| WHAT YOU HAVE TO DO |
Transcribe these records exactly, dropping every picture.
----------------
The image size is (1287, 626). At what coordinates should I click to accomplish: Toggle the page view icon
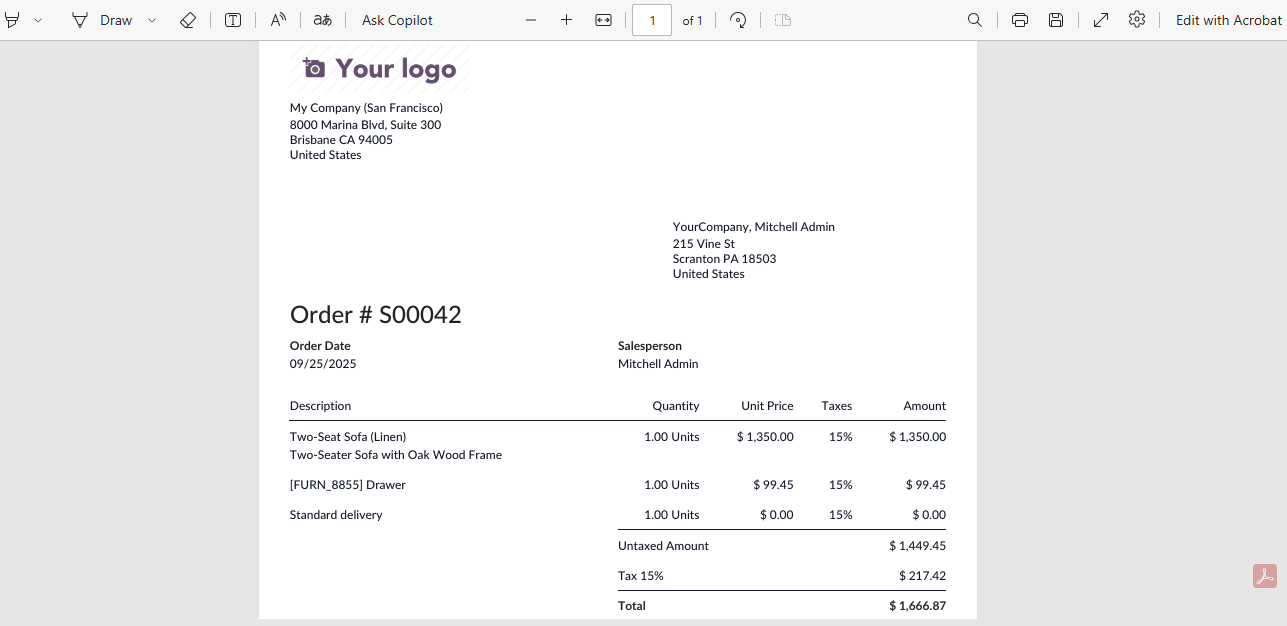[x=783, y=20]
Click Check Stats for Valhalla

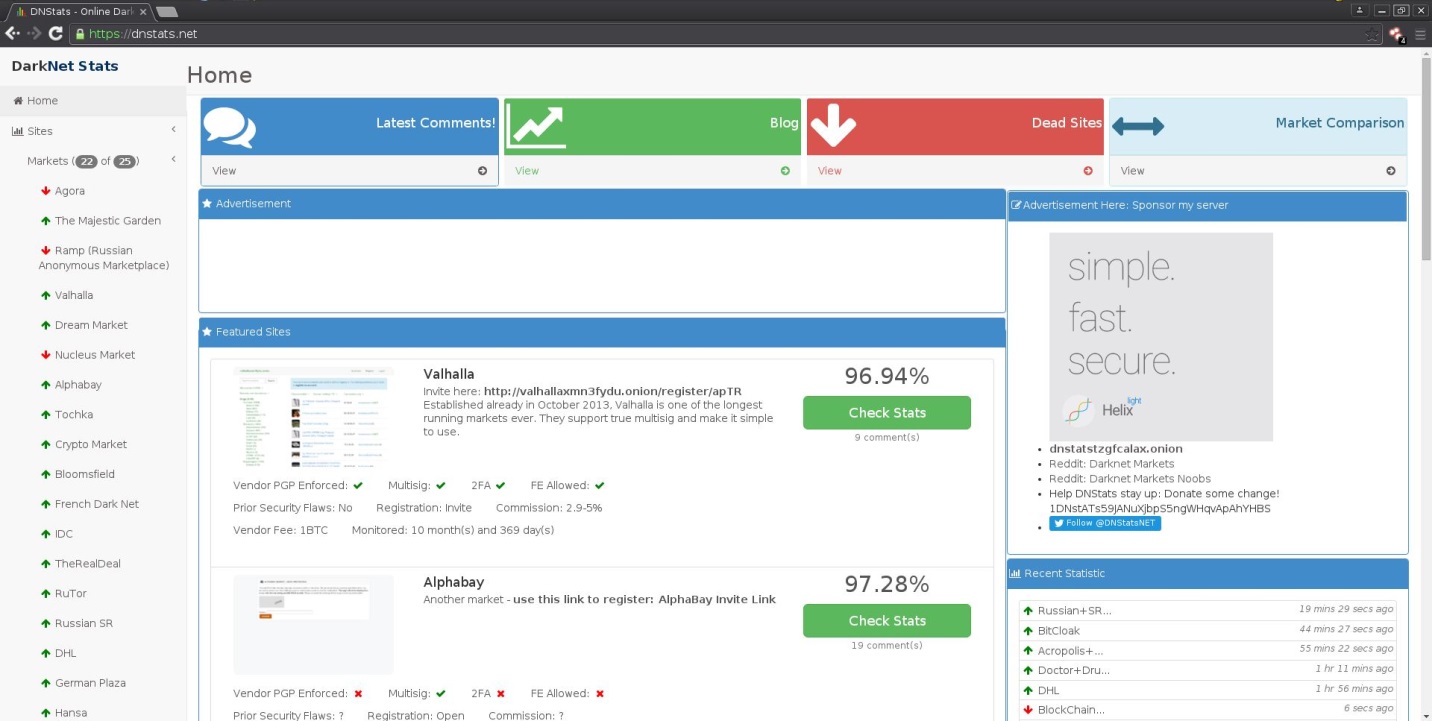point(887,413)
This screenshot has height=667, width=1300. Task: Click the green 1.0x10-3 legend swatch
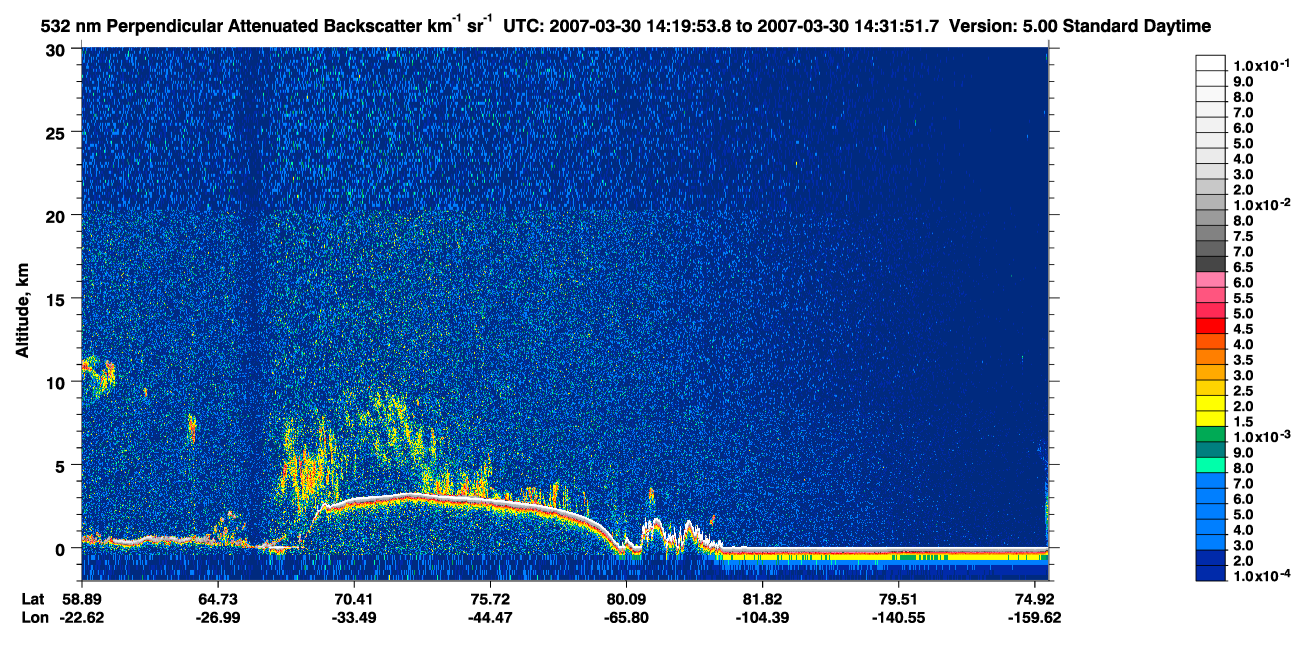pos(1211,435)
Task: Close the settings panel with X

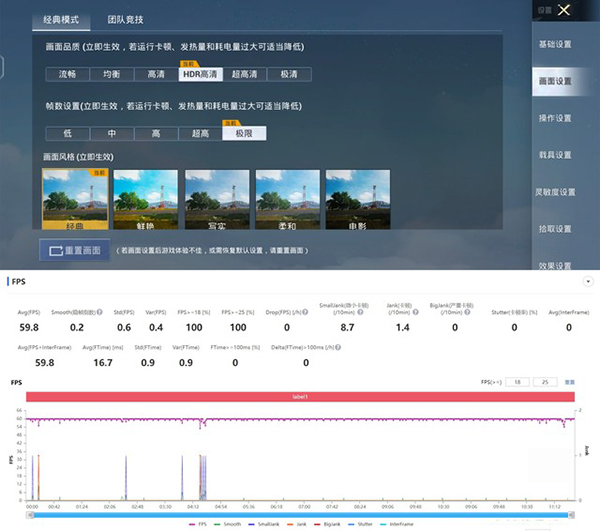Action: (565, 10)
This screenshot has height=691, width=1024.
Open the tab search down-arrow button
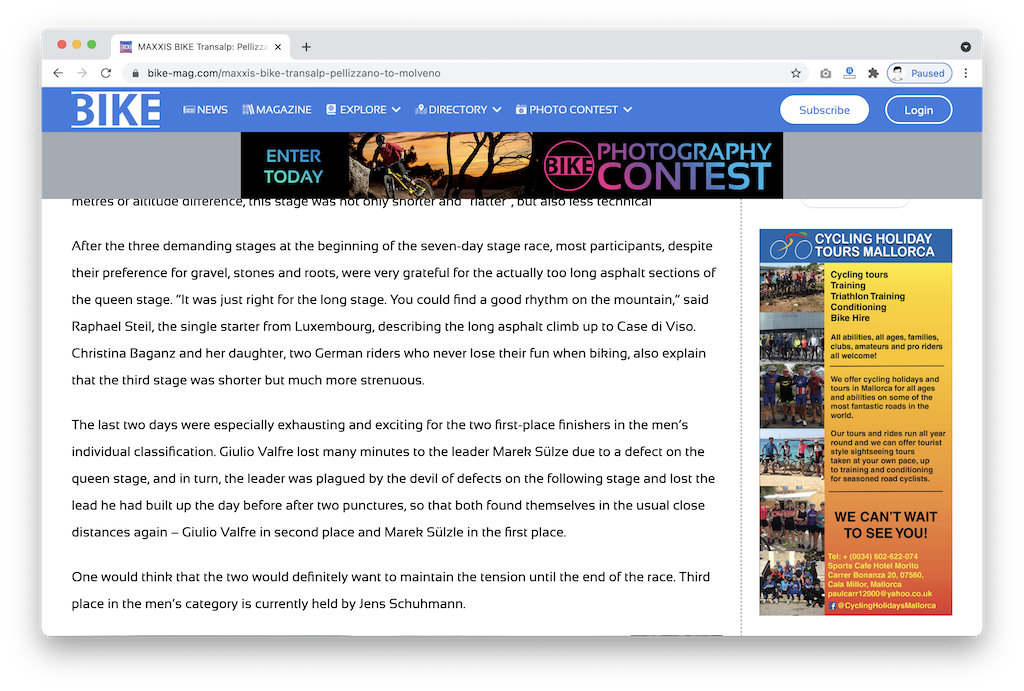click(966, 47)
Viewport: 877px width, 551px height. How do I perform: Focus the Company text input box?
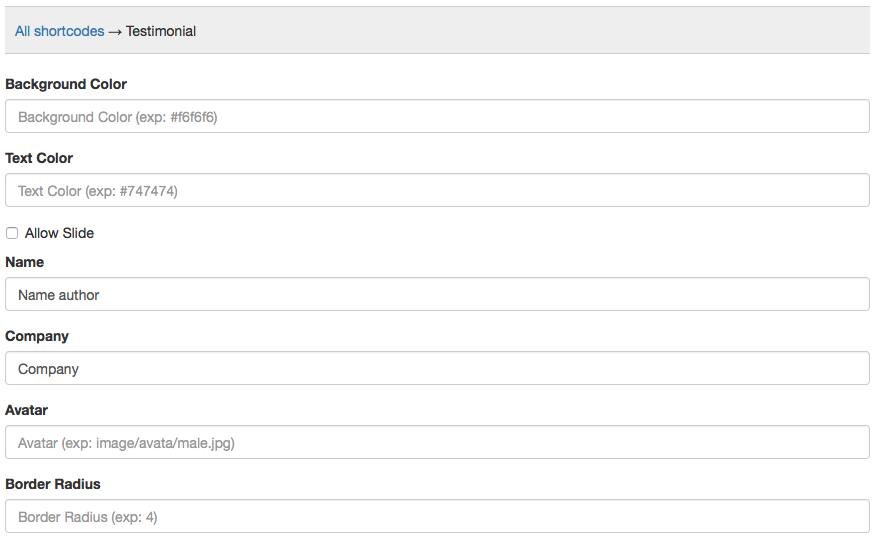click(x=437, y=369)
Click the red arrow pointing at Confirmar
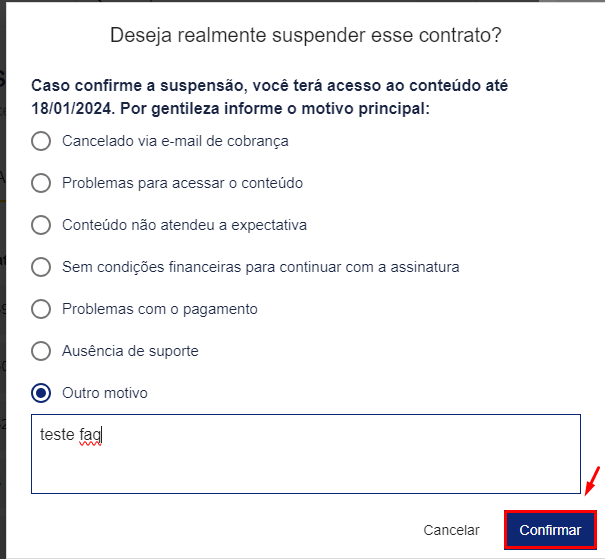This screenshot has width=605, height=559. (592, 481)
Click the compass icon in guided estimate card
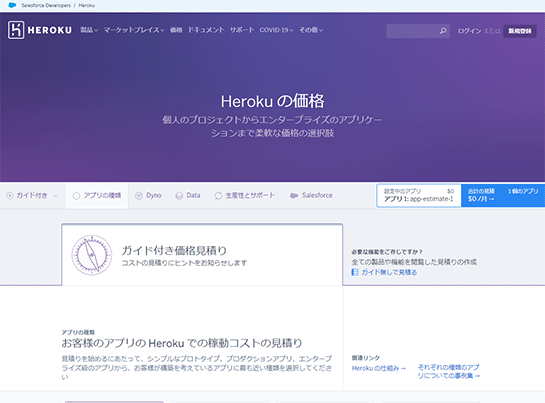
----------------
| ANSWER BELOW |
The image size is (1287, 626). At what coordinates should I click to accomplish: Toggle the page view icon
[x=783, y=20]
Click Check Stats for Valhalla

point(887,413)
This screenshot has height=667, width=1300. Task: Click the green 1.0x10-3 legend swatch
pos(1211,435)
Task: Close the settings panel with X

Action: (565, 10)
This screenshot has height=691, width=1024.
Open the tab search down-arrow button
click(966, 47)
Viewport: 877px width, 551px height. How do I perform: Focus the Company text input box?
click(x=437, y=369)
Click the red arrow pointing at Confirmar
This screenshot has width=605, height=559. (592, 481)
Click the compass icon in guided estimate card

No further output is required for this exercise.